Denzik v. Denzik

JOHNSTONE, dissenting Justice.

I concur fully with the dissenting opinion of Chief Justice Lambert, but write separately to endorse the rationale of the Court of Appeals in reversing the jury verdict in this case. The Appellant’s claim is based upon the theory of fraudulent misrepresentation and, to prevail on a theory of fraud, the claimant must prove all elements by clear and convincing evidence. We have held that in this type of action, the party claiming fraud must prove six elements: “a) a material representation, b) which is false; c) known to be false or made recklessly; d) made with inducement to be acted upon; e) acted in reliance thereon; and f) causing injury.” United Parcel Service Co. v. Rickert, 996 S.W.2d 464, 468 (Ky.1999) quoting Wahba v. Don Corlett Motors, Inc., 573 S.W.2d 357, 359 (Ky.App.1978).
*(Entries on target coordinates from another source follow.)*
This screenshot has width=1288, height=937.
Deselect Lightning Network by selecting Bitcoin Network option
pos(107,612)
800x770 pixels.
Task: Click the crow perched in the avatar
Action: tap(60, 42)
In my opinion, the Appellant did not produce any evidence of intentional fraud on the part of Blazar. Appellant admitted that he had no evidence that Blazar ever made a false representation to him. His statement that a mother “knows” who the father of her child is and that Blazar must have known that Appellant was not the father at the time of conception, defies medical science and is totally without support in law or fact. Appellant admitted that he and Blazar never discussed the paternity of the child before September 2000, and that Blazar never made a statement to him that he was the father. Further, it is undisputed that at the time of Blazar’s brief affair, she and Appellant had an ongoing sexual relationship. In short, there is absolutely no evidence in the record of this case that Blazar knew the child was not the Appellant’s daughter any earlier than 2000.

For the foregoing reasons, and those set forth in Chief Justice Lambert’s dissenting opinion, I would affirm the Court of Appeals.

LAMBERT, C.J.; and ROACH, J., join this dissent.